Pythagoras

 

Supercalifragilisticexpialidocious

He traveled all around the world and everywhere he went
He'd use his word and all would say there goes a clever gent
When dukes or Maharajas pass the time of day with me
I say me special word and then they ask me out to tea (woo)

But if you say HYPERBOLICfragilisticexpialidocious, then you might be even smarter!

e^ix=cos(x)+isin(x), where cosh(x) is the hyperbolic version of the trigonometric cosine, cos(x), is Euler’s Formula, where i is  the imaginary number, √-1, which is called j by electrical engineers.  This can be restated as y=f(x)=ln(cos(x)+i*sin(x))/i, and which implies cos(x)=e^ix - isin(x). If f(x) is coordinate transformed by rotating by 90° it becomes x=f(y)=ln(cos(y)+i*sin(y))/i. This can restated as y=g(x) where g(x)=sin(90°)f(x).  But this also means that cosh(ix)= cos(y) + isin(y). Any cosine can also restated as √(1-sin²). This means that cosh(ix)=cos(x)+isin(x) therefore becomes cosh(ix)=√(1 - sin²(x))+isin(x) and also cosh(ix)=√(1-sin²(y)+2isin(y)). If only the real components of the complex numbers are used, this means that the rotation of Euler’s Formula by 90° is true only if y and x are identical and zero.

Pythagoras’ Theorem, c=√(a²+b²), is true because cos²(x)+sin²(x)=1, which is also the formula for a circle.  By contrast, cosh²(x)-sinh²(x)=1 is the formula for a hyperbola.  Pythagoras’ Theorem is only true for a flat surface.  If the surface is spherical, whose sphere has a radius R, then the formula for the hypotenuse, c, of a right triangle whose other sides are a and b is cos(c/R)=cos(a/R)cos(b/R).  If this is expressed as a series, then as R approaches infinity, the series becomes c=√(a²+b²). For a hyperbolic surface, the formula for a hypotenuse is cosh(c)=cosh(a)cosh(b), but if the coefficient of the imaginary number is zero, or only the real portion is used, then this also becomes Pythagoras’ Theorem. 

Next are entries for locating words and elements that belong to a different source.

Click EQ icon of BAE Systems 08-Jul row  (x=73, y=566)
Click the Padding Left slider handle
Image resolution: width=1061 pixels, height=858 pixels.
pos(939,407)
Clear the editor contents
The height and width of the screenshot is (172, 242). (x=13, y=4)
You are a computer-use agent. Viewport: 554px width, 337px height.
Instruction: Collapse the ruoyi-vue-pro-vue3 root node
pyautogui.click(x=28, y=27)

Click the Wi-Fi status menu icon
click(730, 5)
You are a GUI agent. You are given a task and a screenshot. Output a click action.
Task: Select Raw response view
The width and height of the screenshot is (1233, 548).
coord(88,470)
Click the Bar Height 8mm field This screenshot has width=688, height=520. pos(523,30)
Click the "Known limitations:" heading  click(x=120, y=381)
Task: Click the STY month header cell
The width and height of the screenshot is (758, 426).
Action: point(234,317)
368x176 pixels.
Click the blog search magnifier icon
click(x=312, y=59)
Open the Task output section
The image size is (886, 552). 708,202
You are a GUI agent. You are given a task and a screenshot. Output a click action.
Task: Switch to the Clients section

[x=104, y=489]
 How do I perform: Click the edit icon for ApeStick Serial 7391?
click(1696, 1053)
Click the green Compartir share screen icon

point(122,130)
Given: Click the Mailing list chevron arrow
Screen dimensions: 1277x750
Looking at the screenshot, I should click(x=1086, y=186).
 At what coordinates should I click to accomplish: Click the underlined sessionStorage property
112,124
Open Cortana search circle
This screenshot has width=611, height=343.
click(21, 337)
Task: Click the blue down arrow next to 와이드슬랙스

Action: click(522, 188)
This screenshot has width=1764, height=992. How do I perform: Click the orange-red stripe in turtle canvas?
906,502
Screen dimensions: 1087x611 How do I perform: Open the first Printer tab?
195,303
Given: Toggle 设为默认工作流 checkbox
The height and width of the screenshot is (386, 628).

For a finite spherical surface, as R, the radius of the sphere, becomes very large compared to a or b, this becomes Pythagoras’ Theorem.  On a infinte surface, it also becomes Pythagoras’ Theorem but we appaer t only use the ral portionof the solution. Using only the real portion of a complex solution is precisely how electrical engineers treat the imaginary portion when their solution is a complex number. And now you know the rest of the story. If you use only Pythagoras' Theorem, then apparently you have no imagination!  If you have an imagination then you are HYPERBOLICfragilisticexpialidocious!